# [OT] Tux Pizza

## Ginko

Questo w/e ho preparato una pizza Tux per la mia bambina.

Se l'e' finita in un sol boccone  :Very Happy: 

Saluti

--Gianluca

PS: Moderatori perdonatemi e' il mio primo OT !

----------

## bsolar

Non male... ora bisogna solo creare i pomodori neri transgenici...  :Razz: 

----------

## Phemt

mi hai fatto venire fameee    :Very Happy: 

----------

## codadilupo

 *bsolar wrote:*   

> Non male... ora bisogna solo creare i pomodori neri transgenici... 

 

Oh, per quello basta darci dentro con le olive nere.. e taaanto pepe !  :Wink: 

Coda

----------

## shev

 *Ginko wrote:*   

> Questo w/e ho preparato una pizza Tux per la mia bambina.
> 
> Se l'e' finita in un sol boccone 
> 
> 

 

 :Laughing:   :Laughing:   :Laughing:   :Laughing:  Fantastico, semplicemente fantastico! (e pure la paginetta web c'hai fatto!). Davvero grande  :Very Happy: 

----------

## cerri

S T U P E N D O

----------

## fedeliallalinea

In questi giorni provero' anche io a farla e troppo bella.

----------

## akiross

Linux nei server

Linux nei personal computer

Linux nei palmari

Linux nei forni

NON CI FERMERA' NESSUNO!! ADESSO ABBIAMO ANCHE IN CONTROLLO SU CIO' CHE MANGIANO!!

AHAHAHAHAHAHAHAHA

GRANDE  :Laughing: 

e scommetto che essendo Linux il fonrno non ha bruciato la pizza  :Very Happy:  gh gh gh

----------

## koma

l'idea è fantastica! Stupenda davvero sono senza parola.. una sola domanda .. ma tux sarà contento di vedersi mangiato? Per quanto la tua bimba sia dolcissima  :Wink: 

----------

## sorchino

Grandioso a dir poco  :Smile: 

----------

## hellraiser

faremo anke gl hamburger/linux ? 

o gli HotLinux ?

----------

## _Echelon_

ahaahaha  :Smile:  complimenti a ginko   :Laughing:   :Laughing:   :Laughing: 

----------

## iDarbert

Auguri e complimenti!!  :Very Happy: 

----------

## maiosyet

La voooooooooooooglio!   :Very Happy: 

----------

## shanghai

Nooo... Buooona la pizza tux  :Very Happy:  :Very Happy:  :Very Happy: 

La voglio anch'io!  :Very Happy: 

----------

## iridium103

 *Ginko wrote:*   

> Questo w/e ho preparato una pizza Tux per la mia bambina.
> 
> Se l'e' finita in un sol boccone 
> 
> Saluti
> ...

 

mittttttiiiicccoooooooooooooo!!!!   :Laughing:   :Laughing: 

evvaiiiii ..linux anche in tavola.. piu di cose che si vuole? un Tux Lucano...?

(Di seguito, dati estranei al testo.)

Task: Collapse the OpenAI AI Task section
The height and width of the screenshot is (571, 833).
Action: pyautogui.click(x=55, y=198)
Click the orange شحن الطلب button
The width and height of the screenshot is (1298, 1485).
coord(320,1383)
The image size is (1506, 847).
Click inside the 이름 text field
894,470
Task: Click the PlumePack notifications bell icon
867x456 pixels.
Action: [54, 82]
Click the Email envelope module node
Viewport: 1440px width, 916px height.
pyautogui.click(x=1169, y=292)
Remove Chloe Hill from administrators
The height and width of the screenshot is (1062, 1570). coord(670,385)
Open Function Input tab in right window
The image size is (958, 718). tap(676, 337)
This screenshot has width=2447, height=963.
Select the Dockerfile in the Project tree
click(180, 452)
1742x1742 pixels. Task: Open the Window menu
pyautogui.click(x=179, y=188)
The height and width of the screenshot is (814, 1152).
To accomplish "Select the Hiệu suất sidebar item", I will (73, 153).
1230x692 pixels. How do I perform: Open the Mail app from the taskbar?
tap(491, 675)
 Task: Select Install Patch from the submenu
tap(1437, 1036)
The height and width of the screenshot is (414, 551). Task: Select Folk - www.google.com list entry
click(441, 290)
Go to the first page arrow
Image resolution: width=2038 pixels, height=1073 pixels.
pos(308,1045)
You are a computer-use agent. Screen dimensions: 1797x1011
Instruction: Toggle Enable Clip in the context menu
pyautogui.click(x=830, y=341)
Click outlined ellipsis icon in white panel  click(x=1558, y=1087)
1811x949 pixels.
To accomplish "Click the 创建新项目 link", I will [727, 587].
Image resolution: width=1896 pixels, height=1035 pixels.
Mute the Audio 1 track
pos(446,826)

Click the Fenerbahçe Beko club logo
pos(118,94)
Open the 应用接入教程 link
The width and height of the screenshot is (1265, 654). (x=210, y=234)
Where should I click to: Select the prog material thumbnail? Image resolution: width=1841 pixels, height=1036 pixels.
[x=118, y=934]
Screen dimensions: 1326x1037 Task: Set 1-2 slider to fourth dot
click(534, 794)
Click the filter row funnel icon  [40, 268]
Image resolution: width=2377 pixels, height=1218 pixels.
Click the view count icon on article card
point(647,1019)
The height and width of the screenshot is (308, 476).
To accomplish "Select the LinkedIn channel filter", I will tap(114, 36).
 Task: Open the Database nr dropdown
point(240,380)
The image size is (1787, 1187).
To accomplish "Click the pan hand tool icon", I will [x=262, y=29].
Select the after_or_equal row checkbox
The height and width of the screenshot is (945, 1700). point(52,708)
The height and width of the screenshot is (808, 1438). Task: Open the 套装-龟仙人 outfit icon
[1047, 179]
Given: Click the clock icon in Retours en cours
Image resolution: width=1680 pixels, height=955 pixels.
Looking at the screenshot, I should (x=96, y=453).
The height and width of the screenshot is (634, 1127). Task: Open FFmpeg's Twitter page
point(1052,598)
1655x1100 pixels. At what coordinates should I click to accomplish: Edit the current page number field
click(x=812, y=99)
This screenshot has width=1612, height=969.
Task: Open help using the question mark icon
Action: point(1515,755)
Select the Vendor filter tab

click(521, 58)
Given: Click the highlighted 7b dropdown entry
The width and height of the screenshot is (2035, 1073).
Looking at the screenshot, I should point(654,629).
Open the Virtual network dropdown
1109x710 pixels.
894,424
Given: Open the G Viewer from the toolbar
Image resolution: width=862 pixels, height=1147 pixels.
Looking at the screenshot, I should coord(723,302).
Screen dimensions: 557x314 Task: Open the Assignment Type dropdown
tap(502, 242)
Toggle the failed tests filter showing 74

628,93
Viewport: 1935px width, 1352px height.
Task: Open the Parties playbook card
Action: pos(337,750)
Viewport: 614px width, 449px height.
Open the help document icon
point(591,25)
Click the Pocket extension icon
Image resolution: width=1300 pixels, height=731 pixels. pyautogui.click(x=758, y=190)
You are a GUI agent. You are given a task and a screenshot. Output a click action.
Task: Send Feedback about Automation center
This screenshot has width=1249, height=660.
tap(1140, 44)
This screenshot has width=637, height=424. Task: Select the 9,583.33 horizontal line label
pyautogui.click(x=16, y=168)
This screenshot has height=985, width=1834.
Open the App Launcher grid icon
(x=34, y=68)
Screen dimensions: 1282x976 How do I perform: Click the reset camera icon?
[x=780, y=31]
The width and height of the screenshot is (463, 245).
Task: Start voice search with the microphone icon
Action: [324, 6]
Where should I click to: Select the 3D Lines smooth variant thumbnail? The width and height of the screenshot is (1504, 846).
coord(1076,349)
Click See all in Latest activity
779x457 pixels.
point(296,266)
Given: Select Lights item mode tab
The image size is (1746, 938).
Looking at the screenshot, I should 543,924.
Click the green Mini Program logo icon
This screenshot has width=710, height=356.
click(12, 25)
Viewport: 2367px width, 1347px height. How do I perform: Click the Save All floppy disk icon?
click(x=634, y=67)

nessun problema, abbiamo anche quello  :Very Happy: 

----------

## silian87

Straficata!!!!!!!!!!!!!!!!!   :Very Happy:   :Very Happy:   :Very Happy:   :Very Happy:   :Very Happy:   :Very Happy: 

----------

## vificunero

Che idea simpatica   :Very Happy:  ...  appena ho tempo me ne faccio una..  :Cool: 

----------

## Strupniveral

Bellissimo! Sei il mio eroe!!!

----------